Donald Trump’s statements about the U.S. immigration system were a main feature of his presidential campaign. Now that he has been elected, many are questioning whether and how those statements might become actual policies. We have already begun fielding questions from clients asking how new policies, regulations and laws will affect their businesses, their employees, their families, and themselves.

Certain changes could happen more quickly than others. Administrative policies and Executive Orders could be changed immediately at the will of the President and appointed officials, while changes to immigration regulations require many months or sometimes years. New laws or changes to existing immigration laws require action by both chambers of Congress. Because Republicans will hold majorities in both the Senate and the House of Representatives, such legislative changes could occur relatively quickly.

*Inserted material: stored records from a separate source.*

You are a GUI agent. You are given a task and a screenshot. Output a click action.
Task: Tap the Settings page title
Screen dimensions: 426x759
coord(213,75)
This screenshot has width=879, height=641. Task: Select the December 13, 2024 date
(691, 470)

Based on Mr. Trump’s comments during the campaign, changes in the following areas are possible:

  1. H-1B Program. While Mr. Trump has made casual statements about ending the H-1B program for highly skilled workers, we believe this is unlikely due to his pro-business stance. However, significant changes to the program are possible, such as increasing prevailing wage requirements and mandating a labor market test prior to filing a petition. These legislative and/or regulatory changes have been proposed in recent years by members of Congress, and could happen in 2017. Although, it is unlikely that such changes could be implemented before the upcoming H-1B cap season in April.

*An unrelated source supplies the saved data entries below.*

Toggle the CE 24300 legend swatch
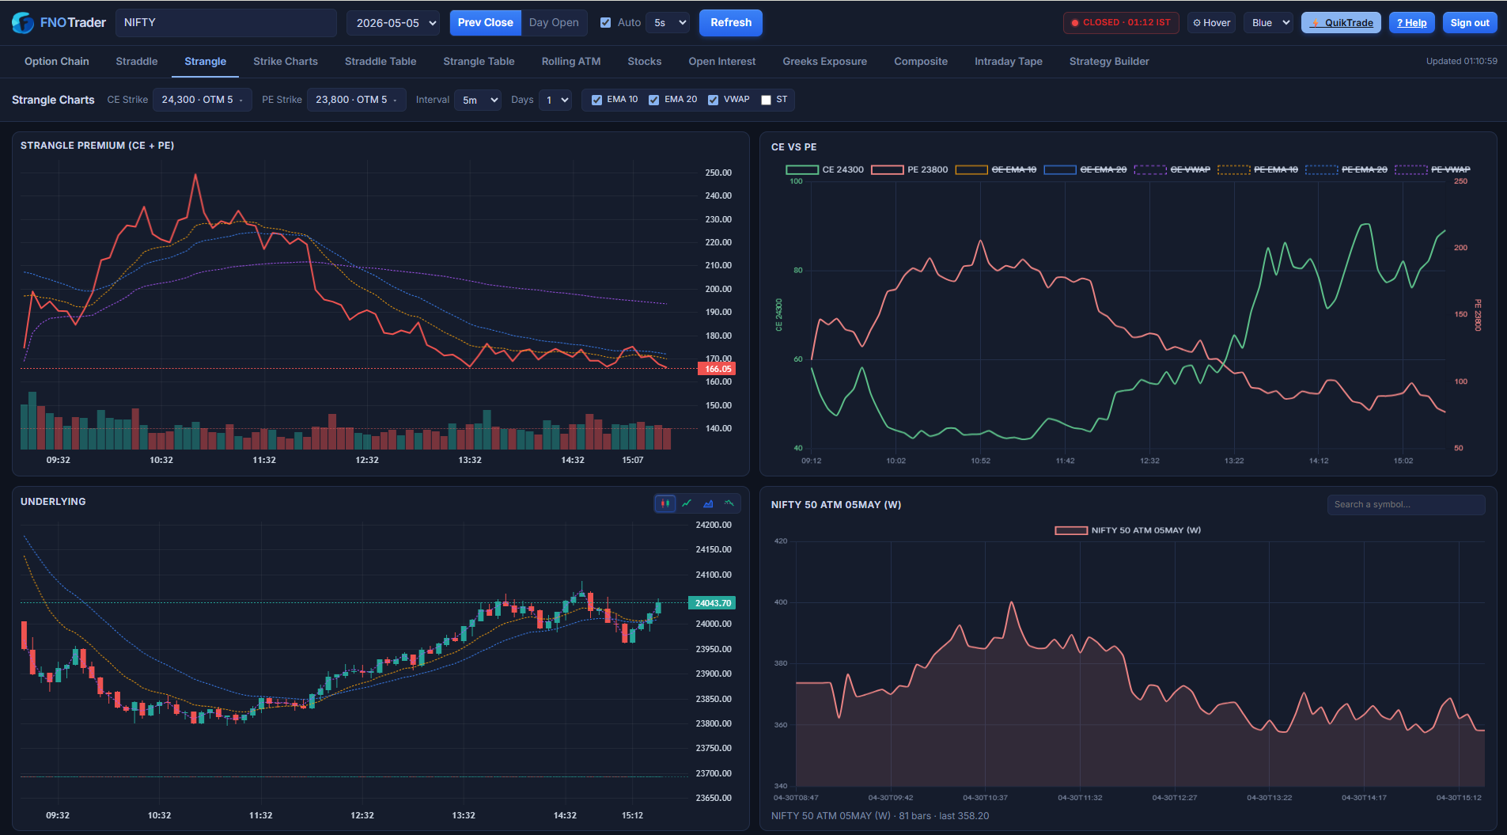Image resolution: width=1507 pixels, height=835 pixels. [x=801, y=169]
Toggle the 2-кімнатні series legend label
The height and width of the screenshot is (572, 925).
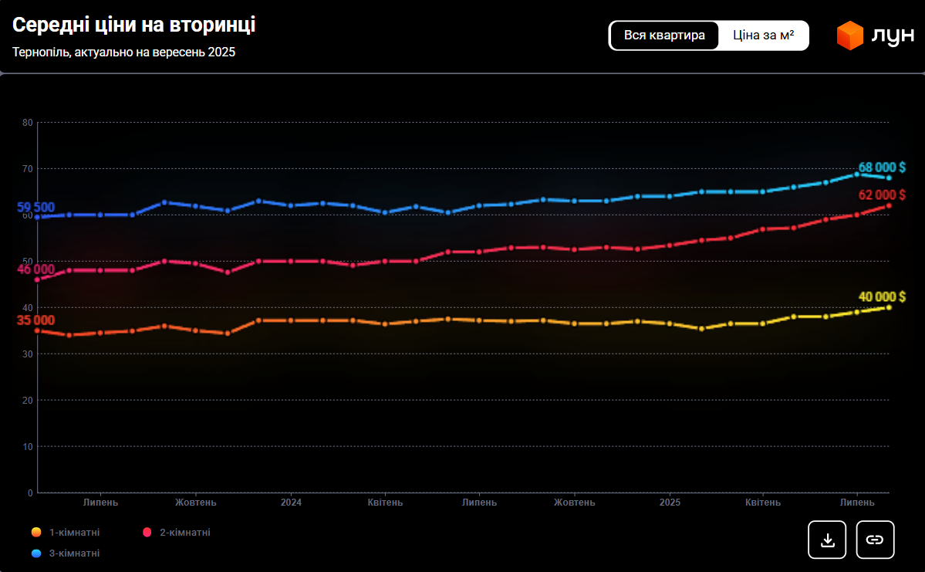click(x=185, y=533)
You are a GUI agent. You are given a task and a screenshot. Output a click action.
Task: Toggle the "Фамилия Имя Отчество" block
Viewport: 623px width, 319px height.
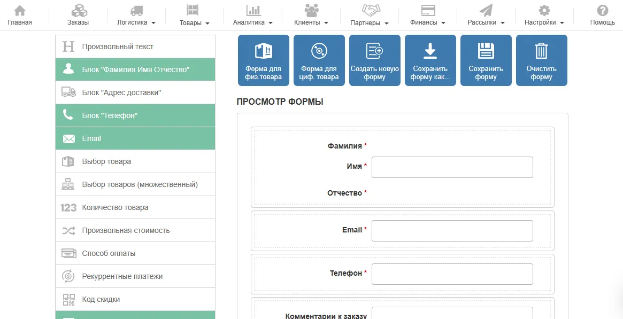tap(135, 69)
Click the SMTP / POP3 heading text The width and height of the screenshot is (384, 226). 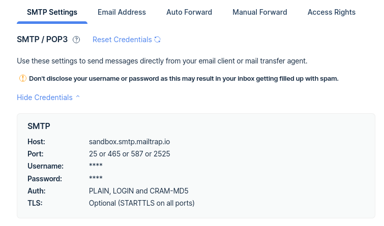point(42,40)
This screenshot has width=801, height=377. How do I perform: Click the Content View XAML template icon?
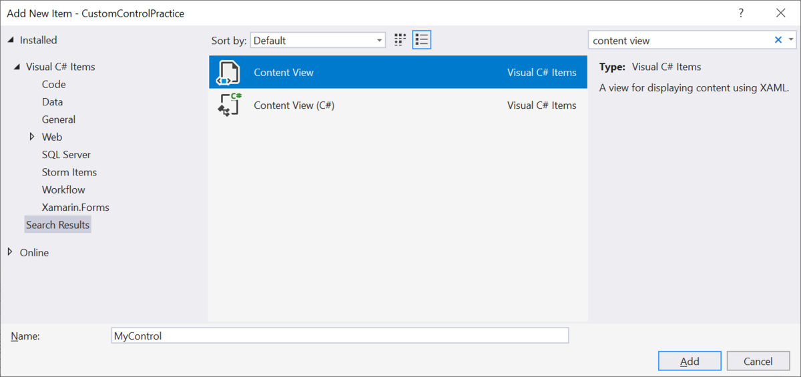click(x=228, y=72)
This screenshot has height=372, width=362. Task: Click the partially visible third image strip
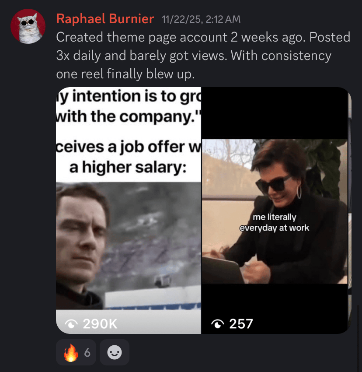pos(350,211)
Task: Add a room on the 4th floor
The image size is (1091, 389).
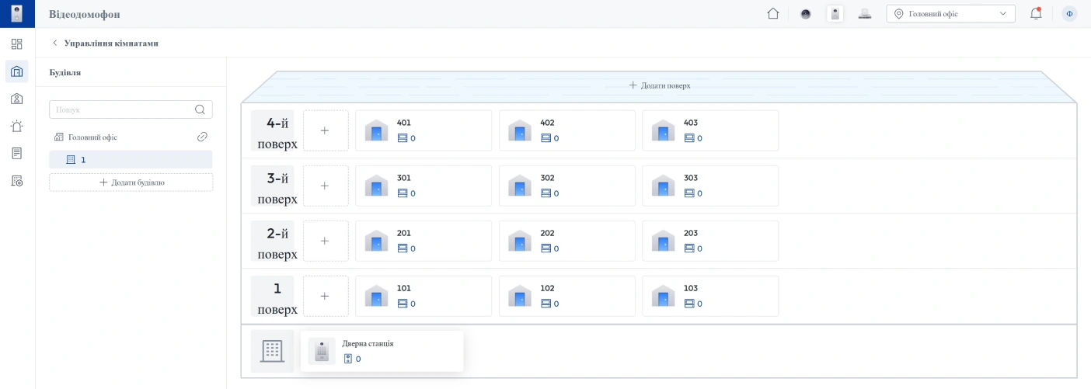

  2. Travel Restrictions. Mr. Trump has proposed various restrictions on certain individuals seeking to enter the United States. He originally proposed temporarily banning all Muslims from entering the country. He then softened his position by suggesting that persons from certain high risk regions could be barred entry, or that some applicants would be subject to “extreme vetting.” Presidents may impose such restrictions at will for national security purposes. Therefore, Mr. Trump could impose such restrictions immediately upon taking office.
  3. TN Status. Mr. Trump has indicated that he will seek to re-negotiate treaties with other countries, including NAFTA. It remains to be seen whether Mr. Trump will take steps to limit or halt the granting of NAFTA (TN) employment authorization to professional employees of U.S. companies. Under the provisions of NAFTA, a U.S. President could withdraw completely from the trade agreement in just six months without Congressional approval.

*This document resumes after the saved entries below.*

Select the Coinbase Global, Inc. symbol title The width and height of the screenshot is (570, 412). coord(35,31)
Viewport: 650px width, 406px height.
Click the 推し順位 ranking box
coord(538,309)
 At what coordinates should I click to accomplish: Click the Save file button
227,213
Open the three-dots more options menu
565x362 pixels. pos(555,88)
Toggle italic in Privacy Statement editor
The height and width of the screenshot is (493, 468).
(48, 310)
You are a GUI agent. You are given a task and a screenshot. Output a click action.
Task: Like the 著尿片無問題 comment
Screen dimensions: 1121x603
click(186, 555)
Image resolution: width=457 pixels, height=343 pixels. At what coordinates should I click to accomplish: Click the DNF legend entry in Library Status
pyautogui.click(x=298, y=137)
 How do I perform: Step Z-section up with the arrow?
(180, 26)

  4. Enforcement. Mr. Trump has promised to build a wall along the entire southern border and triple the number of immigration enforcement agents. He has also indicated that detention of unlawful border crossers will be mandatory and that he will continue the current administration’s policy of detaining criminal aliens and placing them in removal proceedings. Mr. Trump’s other enforcement proposals include mandatory E-Verify and an enhanced biometric system to track departures by air and sea. Many of these actions (like building the wall or making E-Verify mandatory) would require congressional legislation, while others (such as the enhanced biometrics system) could be accomplished by presidential directive.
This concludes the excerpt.